While several legal challenges have been filed across Indian courts against the latest social media rules by the likes of digital publishers and open software practitioners, WhatsApp is the first big tech company to mount a legal challenge against them,  in what could potentially be the biggest privacy case in India after the right to privacy judgement of 2017. 

To be sure, the Information Technology (Intermediary Guidelines and Digital Media Ethics Code) Rules, 2021, commonly called as social media rules require a “significant social media intermediary” providing messaging services to “enable the identification of the first originator of the information”. A significant social media intermediary, in this case, is a messaging platform that has more than 5 million registered users in India. 

This provision impacts the end-to-end encrypted security present in not just WhatsApp but also other messaging platforms like Signal. 

“Existing end-to-end encrypted communications protocols, particularly the Signal protocol (which WhatsApp also uses), do not have any mechanism for tracing originators while maintaining encryption (according to Signal),” Divij Joshi, an independent lawyer, researcher and tech policy fellow at Mozilla told Entrackr

“The WhatsApp case is significant because it will establish whether the right to encrypted communications and the right to anonymous communication are facets of the right to privacy, specifically to informational privacy,” Joshi added. 

In its lawsuit, WhatsApp is invoking the 2017 right to privacy judgment pronounced by the Supreme Court of India, saying that the traceability requirement laid down in the social media rules could undermine people’s privacy. 

“Requiring messaging apps to ‘trace’ chats is the equivalent of asking us to keep a fingerprint of every single message sent on WhatsApp, which would break end-to-end encryption and fundamentally undermines people’s right to privacy,” a WhatsApp spokesperson said in a statement following the lawsuit.

We have reached out to the information technology ministry for comment and will update the story when they respond. We’ve also reached out to WhatsApp for more details about their petition. 

The lawsuit comes as WhatsApp faced flak for its updated privacy policy which allows for closer integration of the messaging app with other Facebook group companies. 

After the government directed the company to withdraw its privacy policy, the company assured the government that it will not force Indian users to accept the updated privacy policy until at least the Personal Data Protection law comes into place.
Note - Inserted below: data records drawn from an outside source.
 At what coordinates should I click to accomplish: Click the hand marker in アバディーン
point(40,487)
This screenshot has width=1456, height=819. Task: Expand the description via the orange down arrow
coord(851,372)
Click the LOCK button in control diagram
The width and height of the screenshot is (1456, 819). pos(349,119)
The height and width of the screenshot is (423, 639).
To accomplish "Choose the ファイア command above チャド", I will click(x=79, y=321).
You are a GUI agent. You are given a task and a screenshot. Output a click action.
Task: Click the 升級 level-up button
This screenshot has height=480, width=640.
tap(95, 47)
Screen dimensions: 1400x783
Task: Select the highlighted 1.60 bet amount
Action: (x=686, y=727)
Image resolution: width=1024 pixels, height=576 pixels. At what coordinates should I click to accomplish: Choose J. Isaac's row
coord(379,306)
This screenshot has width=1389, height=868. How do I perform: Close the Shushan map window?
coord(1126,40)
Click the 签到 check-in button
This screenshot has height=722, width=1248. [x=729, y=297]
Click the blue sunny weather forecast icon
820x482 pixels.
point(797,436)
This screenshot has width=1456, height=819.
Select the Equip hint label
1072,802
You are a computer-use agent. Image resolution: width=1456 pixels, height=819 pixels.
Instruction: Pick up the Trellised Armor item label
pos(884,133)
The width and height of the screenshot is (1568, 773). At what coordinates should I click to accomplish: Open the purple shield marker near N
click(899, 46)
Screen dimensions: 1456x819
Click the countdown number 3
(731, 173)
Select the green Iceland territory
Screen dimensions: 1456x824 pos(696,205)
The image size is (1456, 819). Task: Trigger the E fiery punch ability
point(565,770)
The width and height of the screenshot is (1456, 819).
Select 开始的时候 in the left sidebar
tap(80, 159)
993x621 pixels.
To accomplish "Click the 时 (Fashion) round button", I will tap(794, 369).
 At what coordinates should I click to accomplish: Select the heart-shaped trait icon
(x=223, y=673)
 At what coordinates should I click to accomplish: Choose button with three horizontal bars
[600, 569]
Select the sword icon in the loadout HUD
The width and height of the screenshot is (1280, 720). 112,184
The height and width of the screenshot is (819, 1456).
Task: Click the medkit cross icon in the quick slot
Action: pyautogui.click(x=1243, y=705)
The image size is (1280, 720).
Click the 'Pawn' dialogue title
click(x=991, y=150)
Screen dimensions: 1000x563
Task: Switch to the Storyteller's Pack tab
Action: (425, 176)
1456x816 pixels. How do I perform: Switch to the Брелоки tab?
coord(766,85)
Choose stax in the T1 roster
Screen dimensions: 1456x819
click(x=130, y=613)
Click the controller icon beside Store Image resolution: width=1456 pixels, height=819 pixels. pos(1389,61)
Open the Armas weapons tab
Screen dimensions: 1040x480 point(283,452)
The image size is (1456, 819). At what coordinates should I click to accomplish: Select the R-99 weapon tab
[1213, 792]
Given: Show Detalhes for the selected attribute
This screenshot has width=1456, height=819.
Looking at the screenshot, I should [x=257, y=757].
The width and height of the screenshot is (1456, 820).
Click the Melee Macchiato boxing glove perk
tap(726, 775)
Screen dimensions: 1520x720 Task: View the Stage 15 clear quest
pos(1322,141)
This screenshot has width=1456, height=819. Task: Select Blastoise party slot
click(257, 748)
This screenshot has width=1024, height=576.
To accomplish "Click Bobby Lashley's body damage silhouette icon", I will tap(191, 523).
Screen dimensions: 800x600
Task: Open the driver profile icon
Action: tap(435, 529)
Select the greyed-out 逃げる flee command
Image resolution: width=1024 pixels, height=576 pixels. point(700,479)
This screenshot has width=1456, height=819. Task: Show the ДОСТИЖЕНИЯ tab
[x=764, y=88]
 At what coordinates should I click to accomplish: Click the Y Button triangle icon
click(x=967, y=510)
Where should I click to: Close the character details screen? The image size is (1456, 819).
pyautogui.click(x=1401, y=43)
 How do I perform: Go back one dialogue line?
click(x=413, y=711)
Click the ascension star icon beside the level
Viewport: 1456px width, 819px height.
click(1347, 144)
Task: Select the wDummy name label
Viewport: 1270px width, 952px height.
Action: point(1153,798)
And in a blog post that went live after the company’s legal challenge, WhatsApp said, “a government that chooses to mandate traceability is effectively mandating a new form of mass surveillance.”

WhatsApp’s contention is that end-to-end encryption was designed to help keep personal messages safe, and the traceability provision is the exact opposite of it as it would reveal the identity of both the sender and receiver of a message, including the contents of the message. 

The company believes that the traceability provision would force private companies to collect and store data on billions of messages sent each day, forcing these companies to collect more data than they need for the purpose of turning it over to law enforcement agencies. It also said that such massive data collection makes messaging platforms inherently less secure by opening up more avenues for hacking.

It also said that traceability would not be effective in finding the originator of a particular message because messages usually originate on social media platforms or elsewhere on the internet before people copying and pasting them into chats, thereby making it impossible to understand the context in which a particular message was shared.